By finding minimal solutions in $x$ for $D = \{2, 3, 5, 6, 7\}$, we obtain the following: \begin {align*} 3^2 - 2 \times 2^2 &= 1\\ 2^2 - 3 \times 1^2 &= 1\\ {\color {red}{\mathbf 9}}^2 - 5 \times 4^2 &= 1\\ 5^2 - 6 \times 2^2 &= 1\\ 8^2 - 7 \times 3^2 &= 1 \end {align*}

Hence, by considering minimal solutions in $x$ for $D \le 7$, the largest $x$ is obtained when $D=5$.

Find the value of $D \le 1000$ in minimal solutions of $x$ for which the largest value of $x$ is obtained.

Problem 66: Diophantine Equation

Mathematical Analysis

Pell’s Equation

The equation $x^2 - Dy^2 = 1$ is known as Pell’s equation.

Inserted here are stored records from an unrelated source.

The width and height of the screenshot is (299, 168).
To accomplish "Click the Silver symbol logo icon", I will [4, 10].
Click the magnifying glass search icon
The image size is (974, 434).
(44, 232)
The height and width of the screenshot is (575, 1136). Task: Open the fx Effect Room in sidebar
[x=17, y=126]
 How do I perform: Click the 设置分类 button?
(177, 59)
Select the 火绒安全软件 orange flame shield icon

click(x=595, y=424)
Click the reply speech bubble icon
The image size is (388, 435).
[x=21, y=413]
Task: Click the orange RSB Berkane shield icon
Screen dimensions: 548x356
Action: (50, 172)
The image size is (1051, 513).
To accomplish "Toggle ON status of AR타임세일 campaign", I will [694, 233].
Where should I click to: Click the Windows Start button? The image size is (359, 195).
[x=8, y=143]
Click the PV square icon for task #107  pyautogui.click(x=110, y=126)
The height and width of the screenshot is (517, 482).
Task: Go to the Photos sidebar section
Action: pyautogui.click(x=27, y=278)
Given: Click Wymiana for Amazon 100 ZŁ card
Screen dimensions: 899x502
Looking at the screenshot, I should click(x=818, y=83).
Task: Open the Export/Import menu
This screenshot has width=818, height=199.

For non-square $D > 0$ , this equation always has infinitely many solutions in positive integers.

Connection to Continued Fractions

The fundamental (minimal) solution $(x_1, y_1)$ of Pell’s equation is obtained from the convergents of the continued fraction expansion of $\sqrt{D}$ .

Theorem: The continued fraction expansion of $\sqrt{D}$ is periodic:

\sqrt{D} = [a_0; \overline{a_1, a_2, \ldots, a_{r-1}, 2a_0}]

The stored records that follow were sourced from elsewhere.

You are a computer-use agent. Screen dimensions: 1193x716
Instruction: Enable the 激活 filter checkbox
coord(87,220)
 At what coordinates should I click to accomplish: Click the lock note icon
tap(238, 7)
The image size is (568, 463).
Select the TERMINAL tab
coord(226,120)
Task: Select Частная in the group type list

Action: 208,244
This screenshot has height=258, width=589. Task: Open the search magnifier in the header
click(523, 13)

where $r$ is the period length.

Theorem: Let $p_k / q_k$ denote the $k$ -th convergent of the continued fraction of $\sqrt{D}$ . Then the fundamental solution is:

If $r$ is even: $(x_1, y_1) = (p_{r-1}, q_{r-1})$
If $r$ is odd: $(x_1, y_1) = (p_{2r-1}, q_{2r-1})$

Convergent Computation

The convergents satisfy the recurrence:

p_k = a_k p_{k-1} + p_{k-2}, \quad q_k = a_k q_{k-1} + q_{k-2}

with $p_{-1} = 1, p_{-2} = 0$ and $q_{-1} = 0, q_{-2} = 1$ .

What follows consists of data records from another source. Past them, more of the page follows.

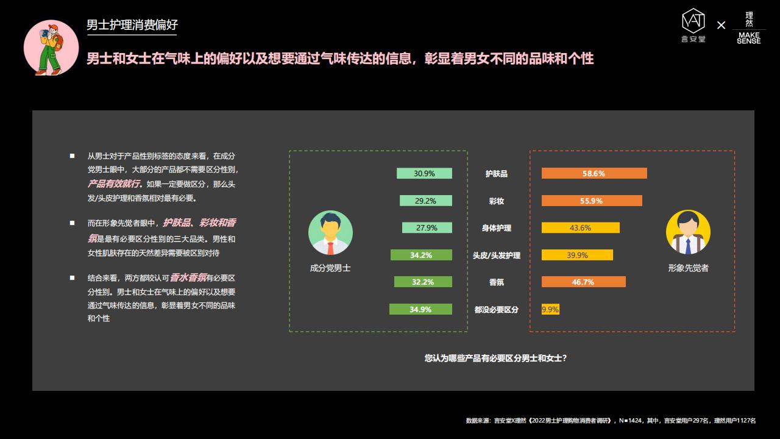
Task: Click the 男士护理消费偏好 section title
Action: [x=132, y=25]
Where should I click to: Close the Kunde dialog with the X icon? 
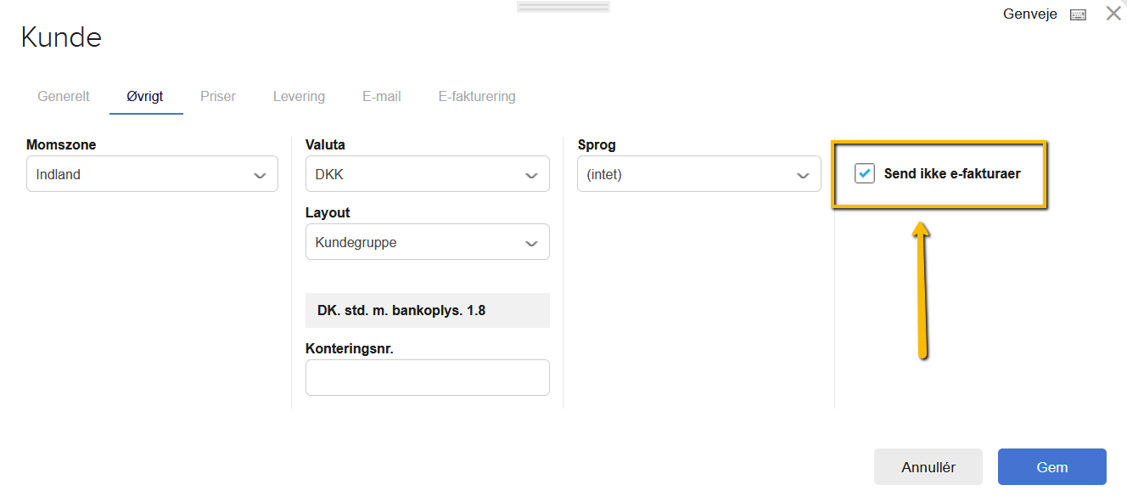1113,14
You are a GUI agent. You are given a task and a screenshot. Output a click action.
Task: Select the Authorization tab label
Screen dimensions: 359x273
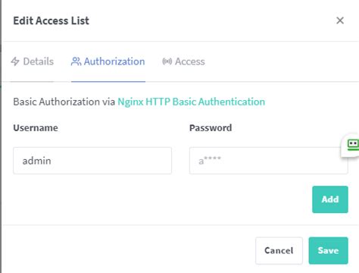tap(114, 61)
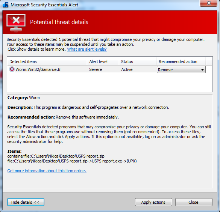Close the alert window with the title bar X

click(x=208, y=3)
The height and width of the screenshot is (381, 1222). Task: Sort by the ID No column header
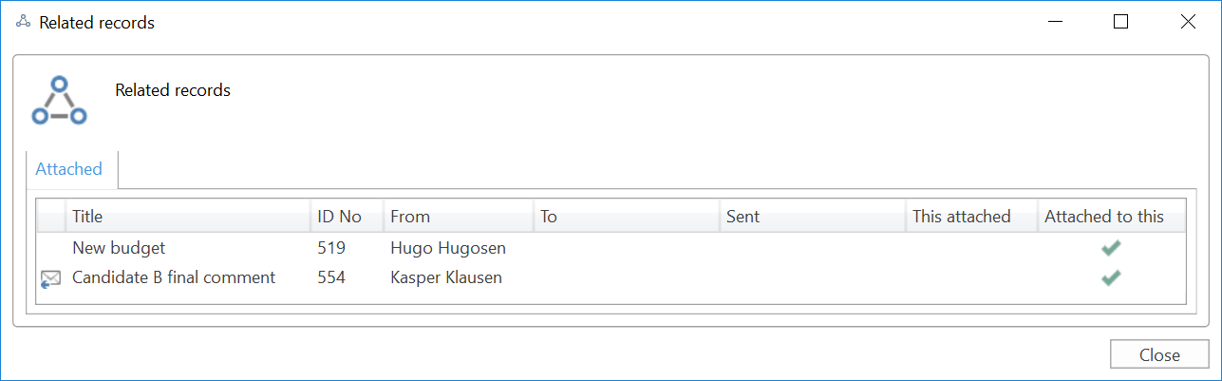click(x=339, y=217)
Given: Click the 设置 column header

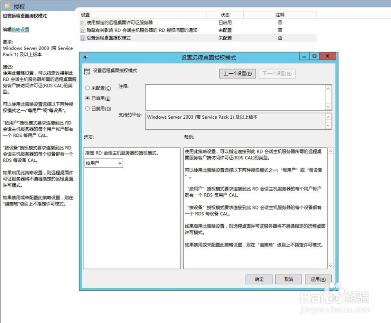Looking at the screenshot, I should (x=143, y=15).
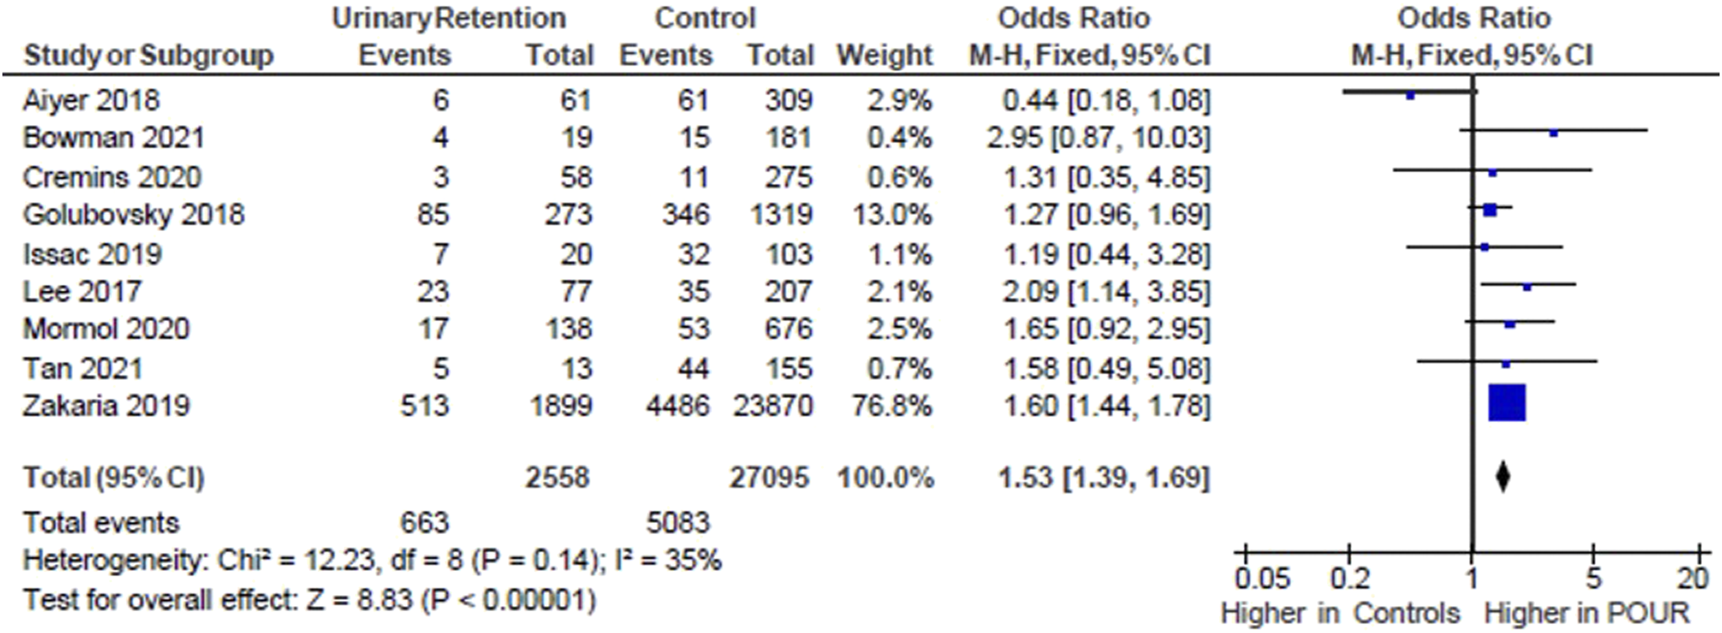Click the Lee 2017 blue point marker
The width and height of the screenshot is (1722, 633).
coord(1527,287)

Continued Fraction Algorithm for $\sqrt{D}$

Initialize: $m_0 = 0$ , $d_0 = 1$ , $a_0 = \lfloor \sqrt{D} \rfloor$ .

Recurrence:

m_{n+1} = d_n a_n - m_n

d_{n+1} = \frac{D - m_{n+1}^2}{d_n}

a_{n+1} = \left\lfloor \frac{a_0 + m_{n+1}}{d_{n+1}} \right\rfloor

The period ends when $a_n = 2a_0$ .

Proof of Correctness

Claim: The fundamental solution of $x^2 - Dy^2 = 1$ is given by $(p_{r-1}, q_{r-1})$ where $r$ is the period (or $2r$ if $r$ is odd).

Proof sketch:

By Lagrange’s theorem, $\sqrt{D}$ has a periodic continued fraction.
For any convergent $p_k/q_k$ , we have $|p_k/q_k - \sqrt{D}| < 1/(q_k q_{k+1})$ .
If $p_k^2 - D q_k^2 = 1$ , then $(p_k + q_k\sqrt{D})(p_k - q_k\sqrt{D}) = 1$ .
The theory of continued fractions guarantees that the first such solution occurs at the end of the first period (or second period if the period is odd).

Editorial

We scan all non-square values of $D$ up to $1000$ . For each one, we compute the period of the continued fraction of $\sqrt{D}$ and use its parity to determine which convergent yields the fundamental solution of Pell’s equation. We then generate convergents up to that index, extract the minimal numerator $x$ , and keep the value of $D$ for which this minimal $x$ is largest.

Pseudocode

Initialize the best pair as
    current best D = 0
    current best minimal x = 0

For each integer D from 2 through 1000:
    if D is a perfect square, move on to the next value

    compute the period length of the continued fraction of sqrt(D)
    from that parity, determine which convergent carries the fundamental solution

    regenerate the continued fraction up to the required convergent
    read off its numerator x

    if x is larger than the current best minimal x:
        replace the recorded best pair by (D, x)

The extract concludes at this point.